Embargos à execução fiscal: como se defender depois de garantir a dívida
A citação numa execução fiscal chega com um valor alto e um prazo curto para reagir. Antes de discutir o mérito da cobrança perante o juiz, a empresa executada precisa garantir o juízo — depositar, oferecer fiança ou deixar penhorar bens —, e só depois disso abre-se o prazo para apresentar a defesa própria dessa fase: os embargos à execução.
O prazo do art. 16 da Lei 6.830/1980
O executado oferece embargos no prazo de trinta dias, contados do depósito, da juntada da prova da fiança bancária ou do seguro garantia, ou da intimação da penhora. É um prazo que corre a partir de um marco formal específico, não da simples citação — por isso é comum confundir o momento certo de contar os trinta dias, o que pode custar a perda do prazo se a garantia não for acompanhada de perto.
O que pode ser discutido nos embargos
Os embargos permitem discutir tanto questões formais da Certidão de Dívida Ativa (erros de cálculo, prescrição, ilegitimidade do executado) quanto o próprio mérito da cobrança, incluindo a base legal do tributo exigido. É uma defesa mais ampla que a exceção de pré-executividade, ferramenta informal usada para questões que podem ser reconhecidas sem necessidade de garantia nem de produção de provas, geralmente restrita a matérias de ordem pública ou que constem dos próprios autos.
O efeito sobre a exigibilidade do crédito
O depósito integral em dinheiro, uma das formas de garantia previstas no art. 9º da mesma lei, tem o efeito adicional de suspender a exigibilidade do crédito tributário, conforme o art. 151 do CTN — diferente da fiança bancária ou da penhora, que garantem a execução sem suspender a exigibilidade por si só. Essa diferença importa para decidir a estratégia de defesa, especialmente quando há urgência em obter certidão de regularidade fiscal durante a discussão judicial.

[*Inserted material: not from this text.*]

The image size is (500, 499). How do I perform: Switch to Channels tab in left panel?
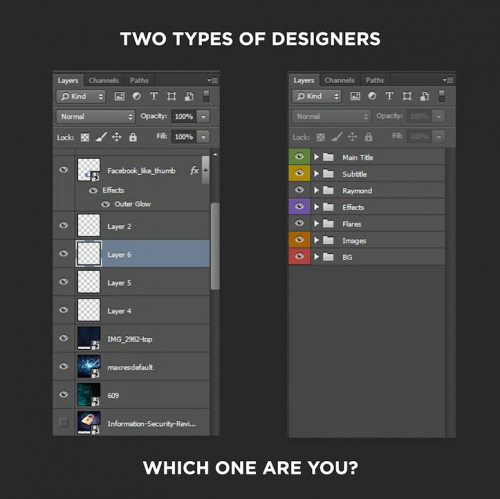[104, 80]
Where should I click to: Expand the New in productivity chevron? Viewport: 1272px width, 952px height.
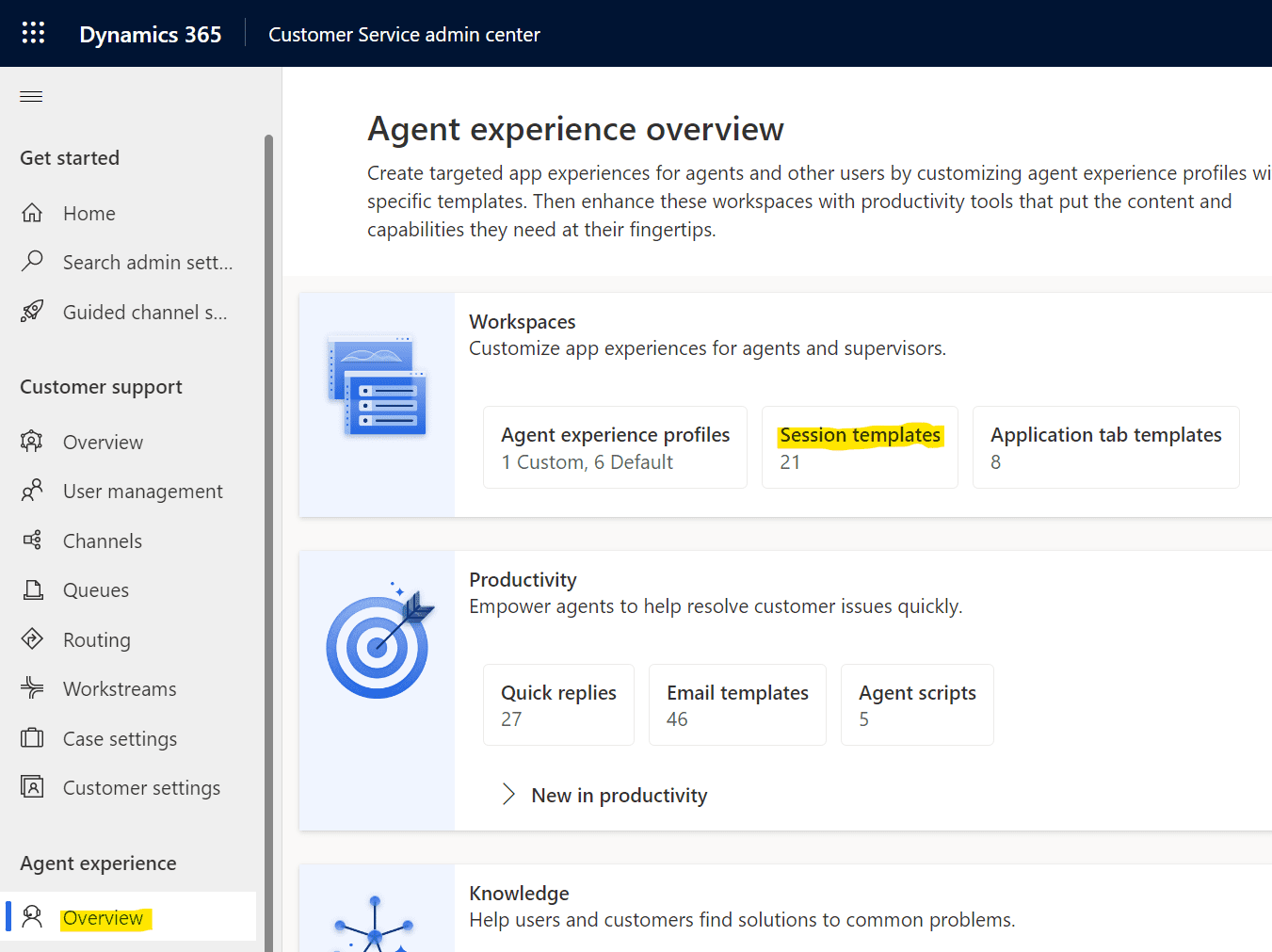tap(508, 795)
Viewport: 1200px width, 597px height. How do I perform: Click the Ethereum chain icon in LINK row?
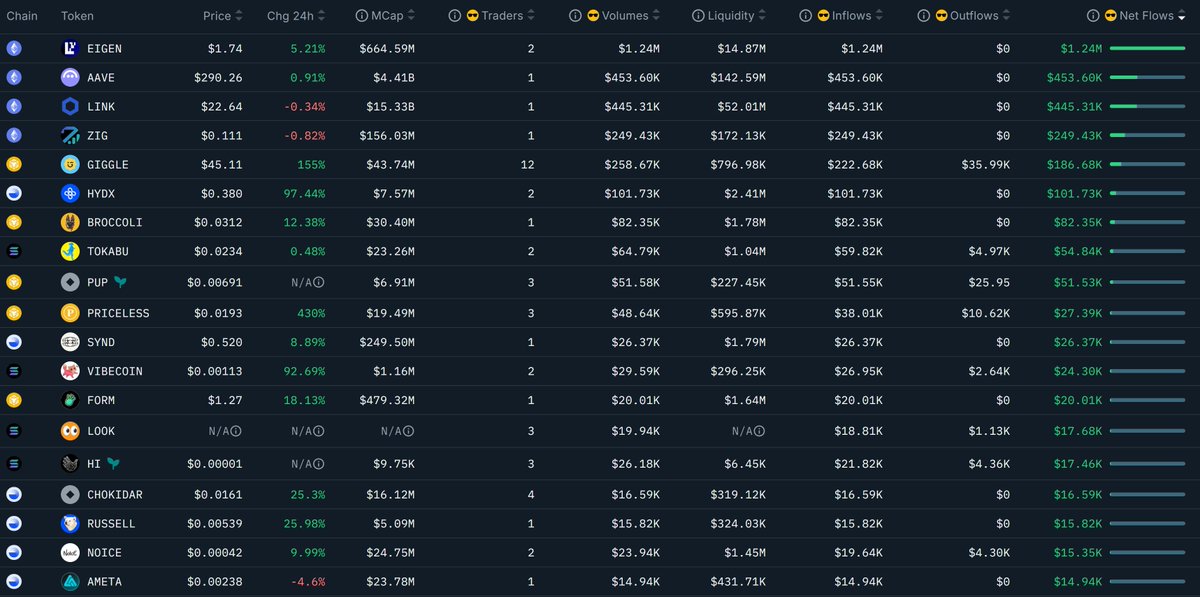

O que acontece se os embargos forem julgados improcedentes
Rejeitados os embargos, a execução fiscal segue seu curso normal: a garantia oferecida é convertida em pagamento ou levada a leilão, conforme sua natureza, para satisfazer o crédito da Fazenda. Cabe recurso da sentença que julga os embargos, mas o simples recurso não suspende, por si só, os atos de expropriação, salvo decisão judicial específica nesse sentido. Por isso a estrutura da defesa — provas reunidas, teses bem fundamentadas desde a petição inicial dos embargos — costuma pesar mais do que a expectativa de reverter o resultado apenas na fase recursal.